Good, we agree about this, but, I still think we need to lead with a carrot
(new DMARC spec to solve the problem), and a stick (date at which we will
comply to DMARC)

    > since it would confirm every worst fear that we're more interested in
    > playing purity games than in getting work done.

That's one way to look at it, and I'm not saying it's wrong.

I think it shows that we actually care about the contents of our
specifications, and that we actually expect others to.


    > If we actually want to do something, we should decide what to do and do
    > it.

    > It's not like there's any mystery about what the options are.  This
    > page in the old ASRG wiki lists them all and hasn't changed in ages:

    >  http://wiki.asrg.sp.am/wiki/Mitigating_DMARC_damage_to_third_party_mail

    > The options built into mailman 2 are:

    >  * moderate or reject DMARC'ed submissions

    >  * rewrite the From: line with the list address

    >  * wrap messages sort of like one-message digests

Hah. So this is the same debate 6man has about IPv6 Extension Header
insertion :-)

    > Personally, I think those are all pretty bad, so we should do something
    > else.  (If I had to pick one, I'd pick the last one since it's the
    > easiest to undo on the way in.)

It's been like two years that I said the same thing.
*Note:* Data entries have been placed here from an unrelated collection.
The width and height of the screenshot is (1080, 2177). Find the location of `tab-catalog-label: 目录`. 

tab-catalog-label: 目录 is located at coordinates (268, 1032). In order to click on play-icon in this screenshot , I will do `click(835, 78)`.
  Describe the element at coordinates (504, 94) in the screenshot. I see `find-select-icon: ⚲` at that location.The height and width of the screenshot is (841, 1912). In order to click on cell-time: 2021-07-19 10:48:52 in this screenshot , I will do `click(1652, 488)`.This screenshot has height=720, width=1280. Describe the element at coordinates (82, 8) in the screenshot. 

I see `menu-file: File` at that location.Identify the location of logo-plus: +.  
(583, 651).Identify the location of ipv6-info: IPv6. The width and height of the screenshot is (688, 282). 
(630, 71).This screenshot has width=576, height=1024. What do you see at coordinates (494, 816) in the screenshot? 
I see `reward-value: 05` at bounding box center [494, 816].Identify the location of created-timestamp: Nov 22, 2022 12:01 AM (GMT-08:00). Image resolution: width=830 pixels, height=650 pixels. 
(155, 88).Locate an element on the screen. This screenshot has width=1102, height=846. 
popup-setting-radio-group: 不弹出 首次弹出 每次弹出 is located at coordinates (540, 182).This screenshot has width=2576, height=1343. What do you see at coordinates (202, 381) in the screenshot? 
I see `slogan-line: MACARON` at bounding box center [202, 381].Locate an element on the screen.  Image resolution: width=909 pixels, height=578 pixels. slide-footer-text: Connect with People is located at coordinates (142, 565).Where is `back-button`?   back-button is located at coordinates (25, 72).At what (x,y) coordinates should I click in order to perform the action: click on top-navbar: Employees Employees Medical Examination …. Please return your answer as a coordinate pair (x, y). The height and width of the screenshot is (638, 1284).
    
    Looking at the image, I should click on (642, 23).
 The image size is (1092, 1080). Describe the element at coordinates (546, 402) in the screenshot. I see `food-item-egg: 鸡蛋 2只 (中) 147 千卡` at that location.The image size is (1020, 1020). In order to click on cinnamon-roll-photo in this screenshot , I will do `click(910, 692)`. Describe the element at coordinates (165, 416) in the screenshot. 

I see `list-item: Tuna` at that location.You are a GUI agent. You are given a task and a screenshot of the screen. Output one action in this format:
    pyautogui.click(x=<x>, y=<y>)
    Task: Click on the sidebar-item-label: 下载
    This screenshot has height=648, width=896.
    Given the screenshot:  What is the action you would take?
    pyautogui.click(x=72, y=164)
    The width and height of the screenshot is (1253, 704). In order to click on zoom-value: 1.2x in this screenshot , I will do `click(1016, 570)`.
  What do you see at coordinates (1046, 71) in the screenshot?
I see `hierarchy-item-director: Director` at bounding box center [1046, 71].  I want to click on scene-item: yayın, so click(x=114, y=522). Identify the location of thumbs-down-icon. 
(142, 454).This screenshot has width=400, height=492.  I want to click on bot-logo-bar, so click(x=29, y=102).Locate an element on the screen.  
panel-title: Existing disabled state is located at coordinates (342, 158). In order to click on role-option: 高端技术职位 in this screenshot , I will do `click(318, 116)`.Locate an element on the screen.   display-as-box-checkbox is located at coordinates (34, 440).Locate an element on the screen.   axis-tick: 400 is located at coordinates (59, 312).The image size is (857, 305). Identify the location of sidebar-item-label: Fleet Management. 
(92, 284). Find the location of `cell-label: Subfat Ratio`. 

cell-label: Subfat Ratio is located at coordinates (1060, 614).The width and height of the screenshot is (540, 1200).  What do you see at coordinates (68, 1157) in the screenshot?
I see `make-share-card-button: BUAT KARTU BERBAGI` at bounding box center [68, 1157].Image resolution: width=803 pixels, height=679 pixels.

    > My preferred approach until ARC is usable is to rewrite the From:
    > address to a legible forwarding address.  The IETF already handles a
    > bazillion forwarding addresses for I-D and RFC authors, so I'd think it
    > wouldn't be terribly hard to adapt that.  You don't have to change any
    > mailman code; you can do everything in a shim between the list manager
    > and the outgoing postfix submission program.

I call this NAT for email.
I'd rather do IPIP for email and wrap the messages.